I was struck, horribly, with feelings of intense guilt. How could I, a former vegetarian, have strayed so far as to now eat veal? Even free-raised veal? How barbaric of me to cook a calf, a tender innocent baby, in milk! I sadly put the veal brisket (which fortunately was vacuum-packed) in the freezer, where it sat for a few months. Even reminding myself that my father, who was raised kosher, now happily eats beef in cream sauces did not make me feel better. At the same time, I researched this dish. If I were going to seethe the calf, as it were, I wanted to do it justice. I learned that milk-braising is common in some parts of Mexico, and is not limited to veal, or to brisket. Pork shoulder is similarly “seethed,” as is goat. (There is also a classic Northern Italian milk-braised meat preparation.)

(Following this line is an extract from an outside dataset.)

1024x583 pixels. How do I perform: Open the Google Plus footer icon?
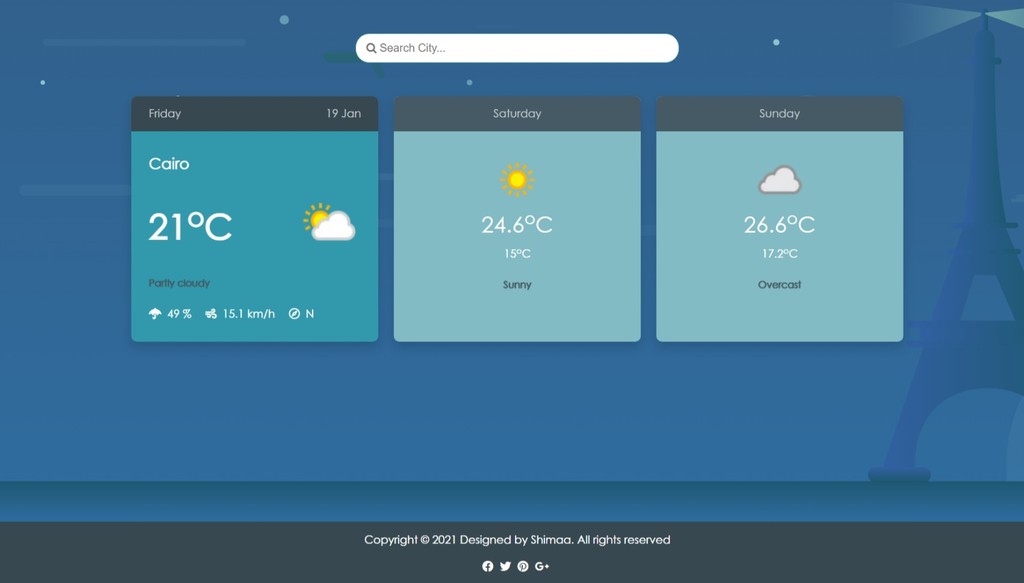coord(542,566)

This dish is honestly one of the best things I have ever cooked. Friends who ate it at my birthday party said they had not had better food from me, and my flatmate, in one evening of reckless abandon, consumed all of the leftovers. The brisket is rubbed in a thick smoky marinade of chipotle, ancho, and piquin peppers, roasted garlic, coffee, toasted cumin, cinnamon, fennel, and herbs, in which it sits overnight. Then it braises slowly in a mixture of milk and bone marrow stock. At the end of the braising, the meat literally is so tender it falls apart at the touch of a fork. The lactic acid in the milk tenderizes the meat, and the natural fats combine to make a wonderfully rich, intensely flavorful sauce. Although during the braising process, the milk curdles and eventually separates into solids, these are puréed with the sauce, which is then reduced, and poured over the meat. Heaven.

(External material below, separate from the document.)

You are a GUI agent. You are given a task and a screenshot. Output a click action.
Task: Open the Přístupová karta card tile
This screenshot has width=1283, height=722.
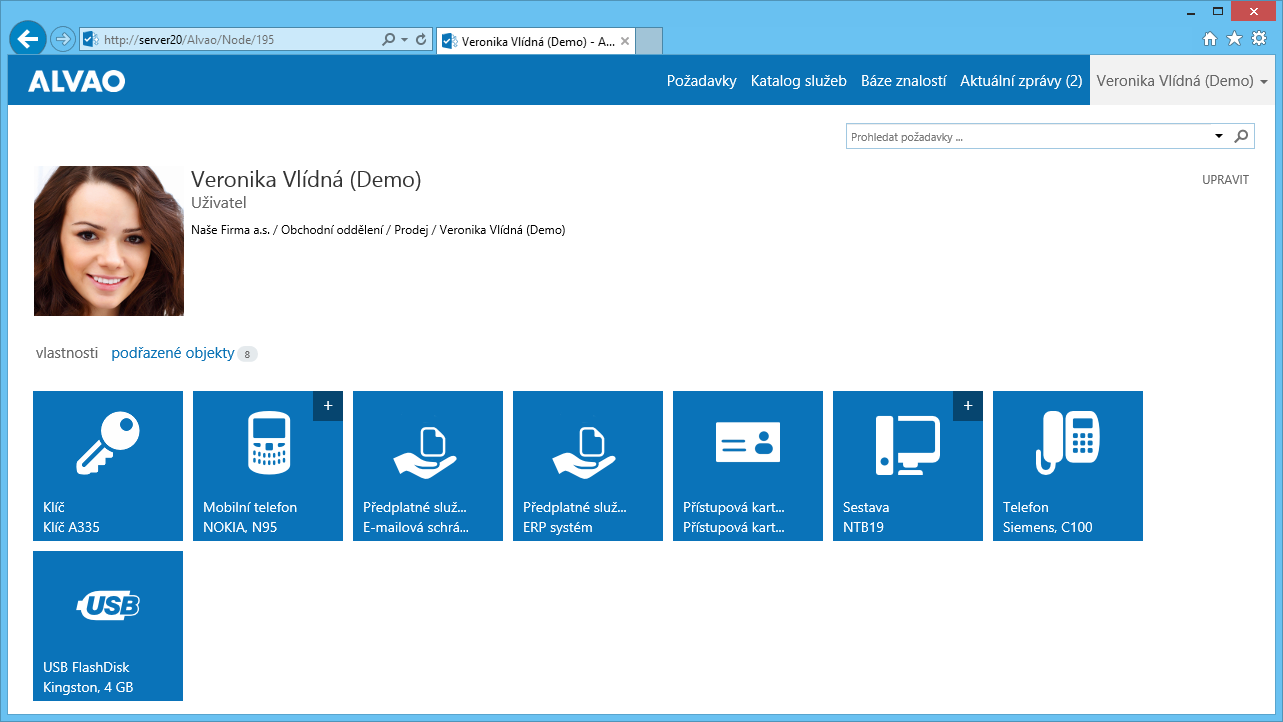(748, 466)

Traditionally, this dish should be served with a red onion salsa and tortillas. (I did make a red onion salsa, and you can too, by combining chopped red onions, tomatoes, chilli pepper, garlic, lime juice, and coriander (cilantro) leaves.) But you can also serve it with rice, or cornbread, or just bread, so long as you have something to sop up the marvellous sauce. Although I made this dish with veal in a faithful effort to recreate the original, you can use beef brisket, short rib, or stewing meat, or pork shoulder, or any other cut of meat you think would benefit from long, slow, cooking. Using a different cut of meat may affect the braising time, but otherwise, this dish is universal. Seriously: one of the best things I have ever cooked.
You will need:
A heavy casserole dish suitable for braising
A food processor or mortar and pestle
For the marinade:
3 dried chipotles
About 1 tablespoon dried piquin peppers
About 60 ml (1/4 cup) boiling water
1 head of garlic
A dribble of olive oil
1 teaspoon espresso powder
1 teaspoon salt
½ teaspoon black pepper
1 teaspoon cinnamon
1 teaspoon cumin seeds
½ teaspoon fennel seeds
1 teaspoon ancho chile powder
1 tablespoon fresh thyme leaves (if using dried, use 1 teaspoon)

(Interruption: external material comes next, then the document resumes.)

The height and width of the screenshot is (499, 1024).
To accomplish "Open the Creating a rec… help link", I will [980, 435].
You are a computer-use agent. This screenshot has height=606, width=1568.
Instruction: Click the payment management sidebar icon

1.5-2 kilos (3-5 pounds) rolled boneless veal brisket, or any other meat suitable for braising
For the braising:
About 2-3 tablespoons vegetable oil
2-3 bay leaves
2-3 star anise (optional)
An additional teaspoon of salt, plus more to taste
1 liter (slightly more than a quart) of bone marrow or beef stock (You could probably also use chicken stock)
½ liter (slightly more than two cups) of two percent or whole milk
The night before:
Preheat your oven to 190 degrees Celsius or 375 degrees Fahrenheit. Slice the top ½ inch off the garlic bulb, drizzle with a little oil, wrap in aluminium foil, and put in the oven to roast until tender (about 15-20 minutes). While the garlic is roasting, soak the dried chillies in the boiling water, and toast the cumin and fennel seeds in a dry pan, shaking frequently, until lightly browned.
When the garlic is soft and cool enough to handle, squeeze the cloves out of the bulb. They should pop out easily. If you have a mini food processor, purée all of the marinade ingredients, including the soaking water from the chillies, in that, or use a mortar and pestle to pound into a thick paste.
Wash and dry your meat, then rub the marinade over it well, put in a ziplock plastic bag or container, and put in your fridge to marinate overnight. (Don’t be worried about the spiciness of the paste; it will mellow out as it is cooked.)
The next day:
Preheat your oven to 150 degrees Celsius (300 degrees Fahrenheit).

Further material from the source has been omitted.